**DIRECTIONS FOR THIS TASK**: Return the lines below exactly as they appear, keeping every one.

**Entries for locating text and elements**:
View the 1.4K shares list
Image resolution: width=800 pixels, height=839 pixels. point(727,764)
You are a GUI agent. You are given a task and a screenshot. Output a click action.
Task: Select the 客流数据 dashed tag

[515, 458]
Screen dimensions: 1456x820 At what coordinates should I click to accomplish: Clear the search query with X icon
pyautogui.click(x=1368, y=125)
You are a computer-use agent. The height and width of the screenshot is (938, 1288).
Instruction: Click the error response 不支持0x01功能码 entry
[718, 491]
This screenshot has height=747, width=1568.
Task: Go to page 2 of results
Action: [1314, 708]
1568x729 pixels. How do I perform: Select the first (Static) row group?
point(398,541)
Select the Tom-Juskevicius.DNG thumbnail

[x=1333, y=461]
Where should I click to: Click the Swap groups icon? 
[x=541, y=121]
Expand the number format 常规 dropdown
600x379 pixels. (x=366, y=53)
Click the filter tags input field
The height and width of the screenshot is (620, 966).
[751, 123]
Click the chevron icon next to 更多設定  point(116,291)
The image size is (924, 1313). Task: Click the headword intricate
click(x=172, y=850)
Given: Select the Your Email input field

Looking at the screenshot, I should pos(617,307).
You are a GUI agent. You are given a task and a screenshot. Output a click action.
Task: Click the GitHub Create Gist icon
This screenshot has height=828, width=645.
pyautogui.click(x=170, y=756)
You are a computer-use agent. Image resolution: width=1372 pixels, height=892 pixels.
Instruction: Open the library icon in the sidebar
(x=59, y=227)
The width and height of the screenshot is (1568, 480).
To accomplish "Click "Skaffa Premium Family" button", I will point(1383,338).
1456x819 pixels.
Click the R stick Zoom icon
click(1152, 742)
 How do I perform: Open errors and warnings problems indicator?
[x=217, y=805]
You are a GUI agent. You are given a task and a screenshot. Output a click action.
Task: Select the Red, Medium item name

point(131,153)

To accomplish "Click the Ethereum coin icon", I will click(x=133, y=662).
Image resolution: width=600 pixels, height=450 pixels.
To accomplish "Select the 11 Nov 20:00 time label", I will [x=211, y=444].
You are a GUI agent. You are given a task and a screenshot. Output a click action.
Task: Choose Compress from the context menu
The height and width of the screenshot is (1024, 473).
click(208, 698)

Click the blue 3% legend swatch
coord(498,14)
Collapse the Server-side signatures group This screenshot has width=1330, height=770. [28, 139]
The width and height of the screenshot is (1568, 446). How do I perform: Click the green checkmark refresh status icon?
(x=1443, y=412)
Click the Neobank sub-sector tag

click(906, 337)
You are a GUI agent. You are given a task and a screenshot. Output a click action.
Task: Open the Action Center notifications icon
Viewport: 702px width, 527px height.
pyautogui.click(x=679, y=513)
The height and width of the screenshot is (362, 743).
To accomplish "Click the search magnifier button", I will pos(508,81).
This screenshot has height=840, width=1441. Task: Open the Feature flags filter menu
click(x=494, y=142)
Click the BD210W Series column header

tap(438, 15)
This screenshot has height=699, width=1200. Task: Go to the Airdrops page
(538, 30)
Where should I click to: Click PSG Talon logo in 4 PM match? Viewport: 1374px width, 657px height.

**WRITTEN REPLY**:
View the 1.4K shares list
Image resolution: width=800 pixels, height=839 pixels. point(727,764)
You are a GUI agent. You are given a task and a screenshot. Output a click action.
Task: Select the 客流数据 dashed tag

[515, 458]
Screen dimensions: 1456x820 At what coordinates should I click to accomplish: Clear the search query with X icon
pyautogui.click(x=1368, y=125)
You are a computer-use agent. The height and width of the screenshot is (938, 1288).
Instruction: Click the error response 不支持0x01功能码 entry
[718, 491]
This screenshot has height=747, width=1568.
Task: Go to page 2 of results
Action: [1314, 708]
1568x729 pixels. How do I perform: Select the first (Static) row group?
point(398,541)
Select the Tom-Juskevicius.DNG thumbnail

[x=1333, y=461]
Where should I click to: Click the Swap groups icon? 
[x=541, y=121]
Expand the number format 常规 dropdown
600x379 pixels. (x=366, y=53)
Click the filter tags input field
The height and width of the screenshot is (620, 966).
[751, 123]
Click the chevron icon next to 更多設定  point(116,291)
The image size is (924, 1313). Task: Click the headword intricate
click(x=172, y=850)
Given: Select the Your Email input field

Looking at the screenshot, I should pos(617,307).
You are a GUI agent. You are given a task and a screenshot. Output a click action.
Task: Click the GitHub Create Gist icon
This screenshot has height=828, width=645.
pyautogui.click(x=170, y=756)
You are a computer-use agent. Image resolution: width=1372 pixels, height=892 pixels.
Instruction: Open the library icon in the sidebar
(x=59, y=227)
The width and height of the screenshot is (1568, 480).
To accomplish "Click "Skaffa Premium Family" button", I will point(1383,338).
1456x819 pixels.
Click the R stick Zoom icon
click(1152, 742)
 How do I perform: Open errors and warnings problems indicator?
[x=217, y=805]
You are a GUI agent. You are given a task and a screenshot. Output a click action.
Task: Select the Red, Medium item name

point(131,153)

To accomplish "Click the Ethereum coin icon", I will click(x=133, y=662).
Image resolution: width=600 pixels, height=450 pixels.
To accomplish "Select the 11 Nov 20:00 time label", I will [x=211, y=444].
You are a GUI agent. You are given a task and a screenshot. Output a click action.
Task: Choose Compress from the context menu
The height and width of the screenshot is (1024, 473).
click(208, 698)

Click the blue 3% legend swatch
coord(498,14)
Collapse the Server-side signatures group This screenshot has width=1330, height=770. [28, 139]
The width and height of the screenshot is (1568, 446). How do I perform: Click the green checkmark refresh status icon?
(x=1443, y=412)
Click the Neobank sub-sector tag

click(906, 337)
You are a GUI agent. You are given a task and a screenshot. Output a click action.
Task: Open the Action Center notifications icon
Viewport: 702px width, 527px height.
pyautogui.click(x=679, y=513)
The height and width of the screenshot is (362, 743).
To accomplish "Click the search magnifier button", I will pos(508,81).
This screenshot has height=840, width=1441. Task: Open the Feature flags filter menu
click(x=494, y=142)
Click the BD210W Series column header

tap(438, 15)
This screenshot has height=699, width=1200. Task: Go to the Airdrops page
(538, 30)
Where should I click to: Click PSG Talon logo in 4 PM match? Viewport: 1374px width, 657px height.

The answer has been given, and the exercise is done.